Hay reacciones muy célebres, de las que quizás la más famosa sea la del poeta Keats, que en una cena brindó “contra la memoria de Newton, que ha destruido la poesía del arco iris convirtiéndolo en un prisma”. En la misma línea, y con la misma rotundidad, el novelista Lawrence afirmó que “el conocimiento ha matado al Sol, al reducirlo a una bola de gas con manchas”. Llegados a este punto, ya los contertulios habíamos tomado varias copas y aquella segunda desavenencia devino en bromas y risas. Creo que fue Luis García Montero el que, en ese ambiente distendido, nos hizo ver: “Acaba siendo bueno saber que no existen los Reyes Magos, pero no pretendáis que uno se entere sin disgusto”. A este respecto, las exageradas palabras de un escritor que fue científico, como Ernesto Sábato, pueden ser muy reveladoras: “La ciencia estricta (…) es ajena a todo lo valioso para un ser humano: sus emociones, sus sentimientos de arte o de justicia…”, pero “su utilidad aumenta a medida que se vuelve más abstracta (…). Su poder se obtiene a costa de una progresiva evanescencia del mundo cotidiano”. Si para cualquier niño es un golpe duro aprender que no existen los Reyes, tal vez para cualquier adulto lo sea deshacer el misterio de nuestros orígenes.

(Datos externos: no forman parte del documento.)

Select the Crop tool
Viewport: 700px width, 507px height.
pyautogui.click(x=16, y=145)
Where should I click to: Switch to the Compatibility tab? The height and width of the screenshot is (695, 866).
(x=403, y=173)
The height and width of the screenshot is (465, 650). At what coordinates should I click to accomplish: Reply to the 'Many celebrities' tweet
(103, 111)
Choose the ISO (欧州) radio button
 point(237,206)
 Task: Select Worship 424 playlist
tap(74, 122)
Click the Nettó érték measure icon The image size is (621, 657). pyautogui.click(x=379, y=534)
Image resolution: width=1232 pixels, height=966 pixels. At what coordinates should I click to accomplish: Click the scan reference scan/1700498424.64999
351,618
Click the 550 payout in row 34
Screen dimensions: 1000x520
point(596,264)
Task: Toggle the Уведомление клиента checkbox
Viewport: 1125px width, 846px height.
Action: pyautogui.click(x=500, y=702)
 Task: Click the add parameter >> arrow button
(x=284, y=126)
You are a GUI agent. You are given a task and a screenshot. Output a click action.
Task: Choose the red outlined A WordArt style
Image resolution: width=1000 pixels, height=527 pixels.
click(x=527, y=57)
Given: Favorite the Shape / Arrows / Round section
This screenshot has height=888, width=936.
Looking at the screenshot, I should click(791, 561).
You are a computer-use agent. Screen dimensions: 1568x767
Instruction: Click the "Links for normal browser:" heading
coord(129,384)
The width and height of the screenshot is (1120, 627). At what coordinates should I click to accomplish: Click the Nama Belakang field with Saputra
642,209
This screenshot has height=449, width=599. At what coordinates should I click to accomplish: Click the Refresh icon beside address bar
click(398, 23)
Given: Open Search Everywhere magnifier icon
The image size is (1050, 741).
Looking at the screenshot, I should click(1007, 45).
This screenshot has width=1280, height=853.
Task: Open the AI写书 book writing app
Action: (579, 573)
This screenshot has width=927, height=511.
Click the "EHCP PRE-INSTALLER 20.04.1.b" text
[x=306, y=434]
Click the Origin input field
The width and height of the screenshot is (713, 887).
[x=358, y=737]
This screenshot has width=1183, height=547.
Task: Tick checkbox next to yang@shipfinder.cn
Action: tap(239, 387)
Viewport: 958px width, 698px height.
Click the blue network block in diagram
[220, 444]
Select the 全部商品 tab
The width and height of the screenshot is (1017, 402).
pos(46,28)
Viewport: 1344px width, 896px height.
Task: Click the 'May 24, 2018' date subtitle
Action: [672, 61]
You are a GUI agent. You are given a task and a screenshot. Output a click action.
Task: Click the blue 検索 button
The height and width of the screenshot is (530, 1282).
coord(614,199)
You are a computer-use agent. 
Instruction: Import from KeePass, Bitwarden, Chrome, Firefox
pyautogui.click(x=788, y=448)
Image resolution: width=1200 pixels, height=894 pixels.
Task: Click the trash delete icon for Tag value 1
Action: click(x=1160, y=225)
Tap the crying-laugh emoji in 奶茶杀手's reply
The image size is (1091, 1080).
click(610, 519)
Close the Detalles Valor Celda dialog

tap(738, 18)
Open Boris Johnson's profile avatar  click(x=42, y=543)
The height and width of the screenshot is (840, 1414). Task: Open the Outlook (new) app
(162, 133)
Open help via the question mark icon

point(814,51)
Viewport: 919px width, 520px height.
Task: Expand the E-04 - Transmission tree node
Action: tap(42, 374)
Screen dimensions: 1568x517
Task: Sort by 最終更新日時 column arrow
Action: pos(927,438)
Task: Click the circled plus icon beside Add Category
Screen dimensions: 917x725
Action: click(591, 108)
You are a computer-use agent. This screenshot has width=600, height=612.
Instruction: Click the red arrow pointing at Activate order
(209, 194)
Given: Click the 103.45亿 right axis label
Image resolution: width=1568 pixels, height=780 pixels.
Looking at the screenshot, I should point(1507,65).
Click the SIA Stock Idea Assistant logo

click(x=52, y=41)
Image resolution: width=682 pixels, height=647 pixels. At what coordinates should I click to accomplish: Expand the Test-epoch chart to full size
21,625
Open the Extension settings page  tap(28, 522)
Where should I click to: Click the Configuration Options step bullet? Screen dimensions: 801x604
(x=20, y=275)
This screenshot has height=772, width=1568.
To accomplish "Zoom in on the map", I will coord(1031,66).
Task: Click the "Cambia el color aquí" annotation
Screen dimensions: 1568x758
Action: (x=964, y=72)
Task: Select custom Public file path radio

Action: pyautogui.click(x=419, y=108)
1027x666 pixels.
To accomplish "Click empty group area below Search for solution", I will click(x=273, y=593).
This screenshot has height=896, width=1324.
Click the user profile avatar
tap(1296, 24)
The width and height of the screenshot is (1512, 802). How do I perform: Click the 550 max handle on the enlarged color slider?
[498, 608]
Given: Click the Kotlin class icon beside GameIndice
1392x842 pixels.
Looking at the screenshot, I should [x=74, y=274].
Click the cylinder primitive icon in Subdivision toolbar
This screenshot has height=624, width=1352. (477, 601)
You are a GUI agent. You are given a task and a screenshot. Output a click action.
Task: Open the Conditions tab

Ciencia y literatura están dirigidas por la curiosidad. Investigamos lo que nos gustaría saber. Escribimos lo que nos gustaría leer. Los resultados de ambas generan placer, a menudo trufado de insatisfacción, pues nunca son tan redondos, tan perfectos como uno desearía. La ciencia trata de deshacer los misterios de la naturaleza, intenta que dejen de serlo (aunque simultáneamente plantee otros nuevos, antes inimaginables). La literatura se recrea en esos misterios del estar y del ser, nos ayuda a vivir con ellos, nos propone encarnarnos en ellos. Desde aquí me atrevo a pedirles que calienten su corazón leyendo, aprovechando esa chispa emocionante de la literatura, y que al mismo tiempo armen su cabeza con la racionalidad y la libertad que aportan la ciencia y el conocimiento.